The importance of conviction

Believe me – my editor doesn’t – I hate writing about Donald Trump. But it’s hard to avoid the man, given that he’s just become a convicted felon 34 times over but is still set to become the Republican candidate for US president. Whatever the motivations of the DA bringing the case (the politicised nature of such officials has long been a flaw of US democracy), the jury unanimously convicted him on all counts in record time. It would have taken just one juror to get him off the hook, for the time being at least, and given the statistical likelihood that three or four of them voted for Trump in the last election, it seems his guilt was overwhelming.

Good. The man’s a crook, and for all its resemblance to a rather dull circus, the trial was a not insignificant example of the rich and powerful being held to account, for something at least. The response by Trump was predictable. Rather than meaningfully protest his innocence, he went on the attack with his usual litany of grievances against the judge, the jury and the “rigged” system that is “a scam”. As worrying as it is to have a candidate for president actively undermining its public institutions in this way, there’s no longer any shock value in it. Far more concerning is the spinelessness of senior Republicans who have forsaken the principles of their party to become acolytes of MAGA. It would only take one of them to have the courage of their convictions and call time on Trump’s candidacy. If that happened, it wouldn’t just be Stormy Daniels who’d get to see the would-be emperor without his clothes.

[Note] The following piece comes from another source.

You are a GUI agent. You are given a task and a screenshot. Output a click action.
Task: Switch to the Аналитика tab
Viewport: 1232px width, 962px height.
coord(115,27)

Read more about reactions to Trump’s criminal convictions:

Book of the Week

Naked Portrait:
A memoir of Lucian Freud
By Rose Boyt
(397pp, Picador, £22, hb)
Reviewed by Belinda Bamber

Rose Boyt wasn’t the only one of Lucian Freud’s daughters that the artist painted naked, but her pose is famously the most unsettling. She’s depicted lying with her legs splayed on the couch, the artist’s easel placed just beyond her feet. In her memoir of their father-daughter relationship, Naked Portrait, Boyt remembers dissuading him from naming the painting Portrait of the Artist’s Daughter, which would have made explicit the suggestion of incest. It is called, simply, Rose (1976-7). The book makes it clear their relationship wasn’t sexual, although he did talk to her about his sex life whenever she sat for him, and embarked on relationships with her friends.

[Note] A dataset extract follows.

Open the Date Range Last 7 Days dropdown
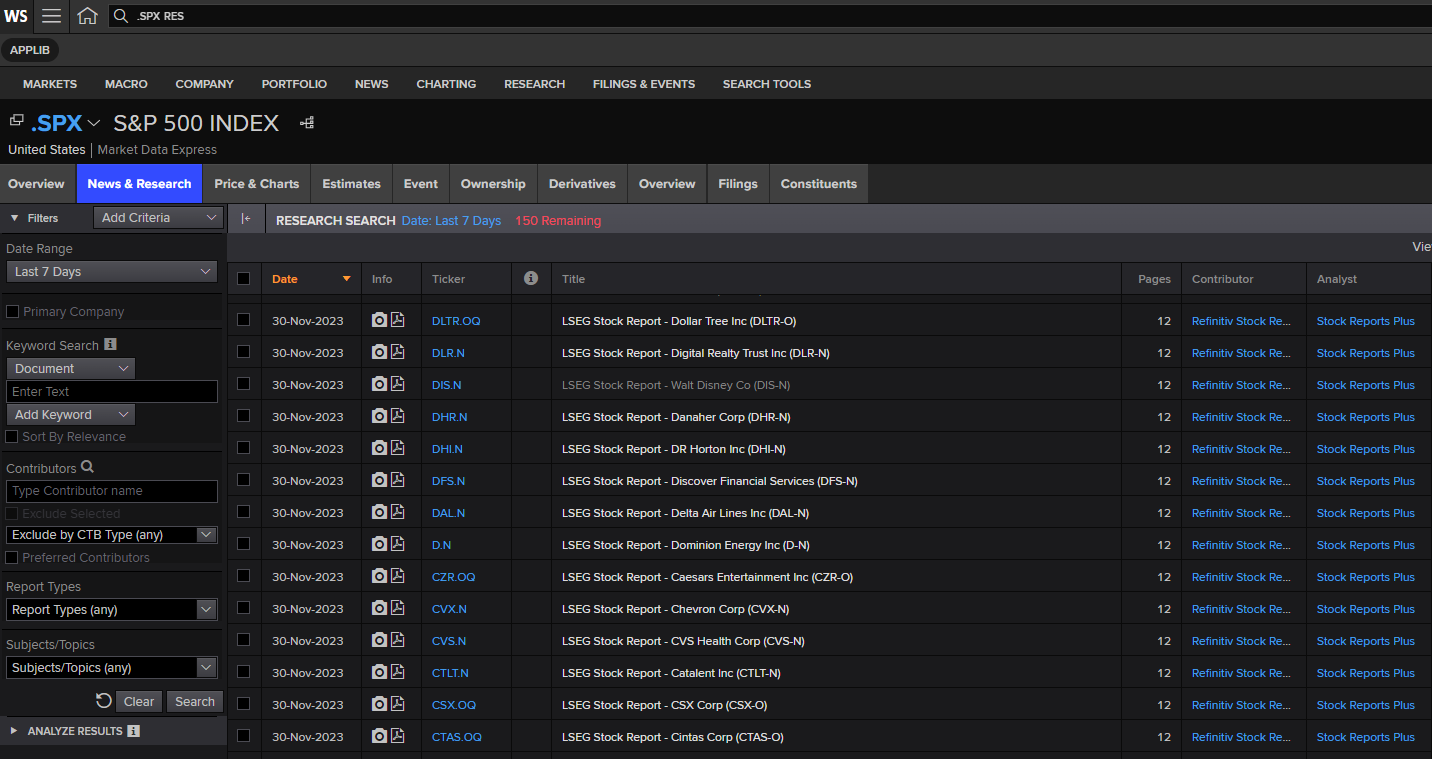1432x759 pixels. (x=111, y=272)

Boyt describes an insecure, disruptive childhood in which she lived on a boat at sea for a while with her mother’s predatory, abusive boyfriend. When Rose was painted, she was only seventeen and had already left home; the painting betrays her youthful vulnerability as well as her strength. Clearly, Freud failed to provide boundaries in the studio as well as in her life: he was an absent, gambling father and his obsession with beauty and surfaces fuelled her insecurities. Yet that first portrait was the start of greater closeness between them and out of the fourteen children he acknowledged as his own, it was Boyt whom Freud chose as executor of his estate. As an adult she lived near Freud and, wanting to be indispensable, regularly sat for him and cleaned his studio. Based on her detailed diaries, this memoir can make you feel uncomfortably like a voyeur on her therapy process, yet it’s impossible to look away. In writing as in life, Boyt doesn’t baulk at self-exposure, nor of describing her beloved, brilliant, impossible father in all his nose-picking reality. This her naked portrait of their troubled yet touching relationship.